I bring the same attitude to roasting, as well. Trying a new profile and adding to my ‘collection’ broadens my possibilities. On the other hand, if you let your past experiences or preconceptions guide your decisions, then you can’t expect to grow any further. I want to keep challenging my own boundaries so that I can evolve and improve.”


These days, Alex is once again engrossed in latte art, rekindling his passion for the first time in about 7 to 8 years. In the intervening years, latte art designs have become far more elaborate, from chulip, rosetta, and swan to dog, tiger and kangaroo. 

“A Thai man who won the latte art world championship in 2017 invented a new technique to draw animals’ eyes by dragging milk through the surface. It set a new bar and made latte art a more difficult challenge. But at the same time, it became more rewarding. I was happy when someone recently told me my latte art was so beautiful they couldn’t bring themselves to drink it.”

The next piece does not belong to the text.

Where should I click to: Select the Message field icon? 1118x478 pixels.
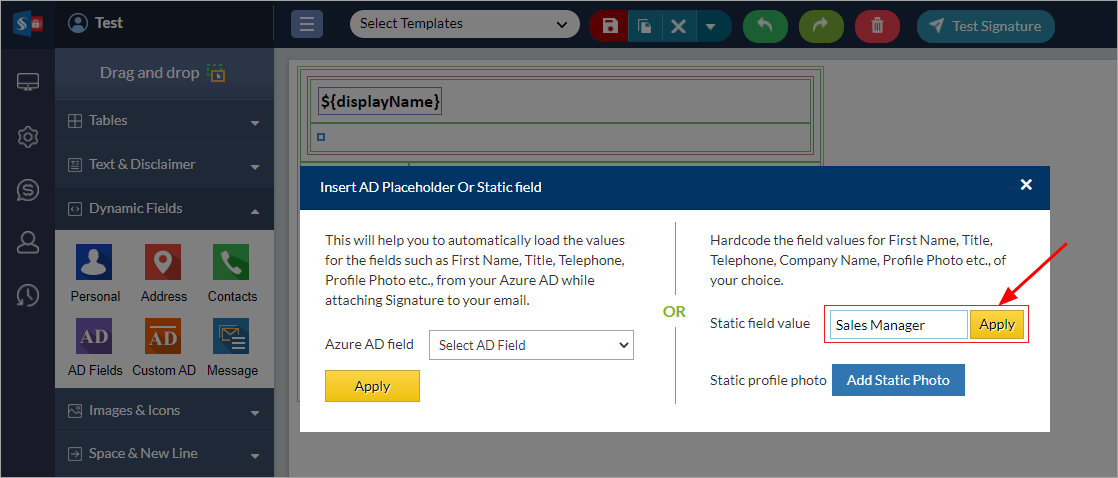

It seems as if Alex enjoys ever-lasting childhood much like Peter Pan, seemingly indifferent to the expectations from society. From the outside, it may look like he has the innocence of a child who’s waiting for a Santa Clause. But of course, not everything is all that rosy like in Neverland. Alex has had diabetes since he was in his teens. He’s had insulin injections for 23 years.

“I don’t use it as an excuse for not playing sports or doing other things. There is no point in feeling sorry for myself. I just have to live with it.

The most important thing in life is to have a strong mindset. If you have it, you can easily overcome any hurdles. There is no benefit in panicking. I was infected with Covid-19 twice, but I believed, ‘Everything will be fine. I can get over it easily.’

Life is better if you smile rather than feel sad or cranky. Sure, problems happen when you are a grown-up, and I do understand what’s going on in the world. I don’t joke around all the time. But if everyone loses their inner child, the world will be a place with nothing but sad faces. I’m 35 years old now. So I can still be a child, can’t I?”

Whether you feel exhilarating joy or excruciating pain, those emotions are subjective, after all. Happiness comes down to how you perceive your own circumstances and experiences.

But Alex doesn’t go out of his way to preach such lessons of life. Over the years of training, his heart has been strengthened, and the positive vibes radiating from it are a magnetizing force for those around him. Coffee is, and always has been, somewhere close to Alex.



Honestly, I prefer drip coffee to espresso because I can brew a lot at a time, and I can share it with everyone. With drip coffee, I can also enjoy complex flavors like those of tea. The beauty of specialty coffee is the fact that there are various different coffees. That’s why I roast coffee in a way that vividly brings out its unique aroma and flavors. I do the same with the beans for espresso, too.